Letter to the Editor
Copyright ©The Author(s) 2022. Published by Baishideng Publishing Group Inc. All rights reserved.
World J Psychiatry. Mar 19, 2022; 12(3): 536-540
Published online Mar 19, 2022. doi: 10.5498/wjp.v12.i3.536
Does COVID-19 increase the risk of neuropsychiatric sequelae? Evidence from a mendelian randomization approach
Alfonsina Tirozzi, Federica Santonastaso, Giovanni de Gaetano, Licia Iacoviello, Alessandro Gialluisi
Alfonsina Tirozzi, Giovanni de Gaetano, Licia Iacoviello, Alessandro Gialluisi, Department of Epidemiology and Prevention, IRCCS Istituto Neurologico Mediterraneo Neuromed, Pozzilli 86077, Italy
Federica Santonastaso, Licia Iacoviello, Alessandro Gialluisi, Department of Medicine and Surgery, University of Insubria, Varese 21100, Italy
Author contributions: Tirozzi A and Santonastaso F contributed equally to the present manuscript; Gialluisi A was responsible for conceptualization and analysis plan; Gialluisi A, Tirozzi A and Santonastaso F did the statistical analysis; Gialluisi A and Tirozzi A drafted the first manuscript; Iacoviello L and de Gaetano G were responsible for the manuscript reviewing and editing; Tirozzi A and Santonastaso F were in charge of figures; all co-authors did the data interpretation and literature search.
Supported by Fondazione Umberto Veronesi (to Gialluisi A).
Conflict-of-interest statement: The authors declare no competing financial interests.
Open-Access: This article is an open-access article that was selected by an in-house editor and fully peer-reviewed by external reviewers. It is distributed in accordance with the Creative Commons Attribution Non-Commercial (CC BY-NC 4.0) license, which permits others to distribute, remix, adapt, build upon this work non-commercially, and license their derivative works on different terms, provided the original work is properly cited and the use is non-commercial. See: https://creativecommons.org/Licenses/by-nc/4.0/
Corresponding author: Licia Iacoviello, MD, PhD, Professor, Department of Epidemiology and Prevention, IRCCS Istituto Neurologico Mediterraneo Neuromed, Via Atinense 18, Pozzilli 86077, Italy. licia.iacoviello@moli-sani.org
Received: November 12, 2021
Peer-review started: November 12, 2021
First decision: December 12, 2021
Revised: January 3, 2022
Accepted: February 23, 2022
Article in press: February 23, 2022
Published online: March 19, 2022
Abstract

Observational studies based on electronic health records (EHR) report an increased risk of neurological/neuropsychiatric sequelae for patients who have had coronavirus disease 2019 (COVID-19). However, these studies may suffer from biases such as unmeasured confounding, residual reverse causality, or lack of precision in EHR-based diagnoses. To rule out these biases, we tested causal links between COVID-19 and different potential neurological/neuropsychiatric sequelae through a two-sample Mendelian randomization analysis of summary statistics from large Genome-Wide Association Scans of susceptibility to COVID-19 and different neurological and neuropsychiatric disorders, including major depression, anxiety, schizophrenia, stroke, Parkinson’s and Alzheimer’s diseases. We found robust evidence suggesting that COVID-19 – notably the hospitalized and most severe forms – carries an increased risk of neuropsychiatric sequelae, particularly Alzheimer’s disease, and to a lesser extent anxiety disorder. In line with a large longitudinal EHR-based study, this evidence was stronger for more severe COVID-19 forms. These results call for a targeted screening strategy to tackle the post-COVID neuropsychiatric pandemic.

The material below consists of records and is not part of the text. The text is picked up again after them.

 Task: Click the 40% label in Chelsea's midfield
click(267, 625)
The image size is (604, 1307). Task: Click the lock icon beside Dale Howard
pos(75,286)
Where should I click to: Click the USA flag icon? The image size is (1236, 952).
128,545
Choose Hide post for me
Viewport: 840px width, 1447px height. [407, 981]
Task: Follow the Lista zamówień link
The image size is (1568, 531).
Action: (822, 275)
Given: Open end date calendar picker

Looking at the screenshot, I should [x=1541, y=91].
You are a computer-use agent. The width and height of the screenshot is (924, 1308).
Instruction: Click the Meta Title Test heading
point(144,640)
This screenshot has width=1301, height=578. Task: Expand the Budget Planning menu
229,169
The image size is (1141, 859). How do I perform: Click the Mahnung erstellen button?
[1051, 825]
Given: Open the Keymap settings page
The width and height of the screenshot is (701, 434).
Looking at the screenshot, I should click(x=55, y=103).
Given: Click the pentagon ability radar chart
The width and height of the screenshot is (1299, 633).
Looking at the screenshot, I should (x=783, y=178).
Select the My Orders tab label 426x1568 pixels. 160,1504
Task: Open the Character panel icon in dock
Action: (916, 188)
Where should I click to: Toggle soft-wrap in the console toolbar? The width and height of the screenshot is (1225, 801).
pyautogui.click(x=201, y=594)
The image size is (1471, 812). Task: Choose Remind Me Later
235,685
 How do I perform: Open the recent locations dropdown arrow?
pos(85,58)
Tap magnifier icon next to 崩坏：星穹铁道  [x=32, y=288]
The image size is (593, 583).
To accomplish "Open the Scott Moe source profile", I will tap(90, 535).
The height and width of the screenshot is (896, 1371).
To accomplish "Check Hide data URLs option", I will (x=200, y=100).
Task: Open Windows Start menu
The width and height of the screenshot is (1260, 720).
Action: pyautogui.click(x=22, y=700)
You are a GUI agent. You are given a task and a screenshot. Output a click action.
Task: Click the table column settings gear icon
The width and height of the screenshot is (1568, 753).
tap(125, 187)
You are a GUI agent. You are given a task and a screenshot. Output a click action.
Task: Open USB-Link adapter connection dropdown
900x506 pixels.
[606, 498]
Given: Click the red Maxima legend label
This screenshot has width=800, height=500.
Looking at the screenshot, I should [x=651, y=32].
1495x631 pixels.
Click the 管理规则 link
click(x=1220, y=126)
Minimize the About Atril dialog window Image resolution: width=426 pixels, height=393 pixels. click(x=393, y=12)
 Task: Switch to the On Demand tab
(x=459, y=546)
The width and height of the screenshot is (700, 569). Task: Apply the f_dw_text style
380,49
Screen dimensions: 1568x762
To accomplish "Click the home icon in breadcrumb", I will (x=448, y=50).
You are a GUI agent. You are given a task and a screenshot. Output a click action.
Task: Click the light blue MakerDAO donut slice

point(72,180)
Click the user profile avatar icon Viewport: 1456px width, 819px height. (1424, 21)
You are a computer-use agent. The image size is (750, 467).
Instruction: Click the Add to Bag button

Keywords: COVID-19, Sars-CoV-2, Neurological disorders, Neuropsychiatric disorders, Alzheimer’s disease, Anxiety, Mendelian randomization

Core Tip: Inspired by suggestive findings of an increased incident risk of neurological and neuropsychiatric sequelae in people who have had coronavirus disease 2019 (COVID-19), we carried out a two-sample Mendelian randomization analysis to further investigate causality links and build evidence free of biases such as unmeasured confounding, residual reverse causality or lack of precision in electronic health record-based diagnoses. This analysis – typically applied to genetic associations from large genomic studies on the diseases of interest – indicated that the most severe forms of COVID-19 increased the risk of Alzheimer’s disease and anxiety, further supporting the findings of large observational studies.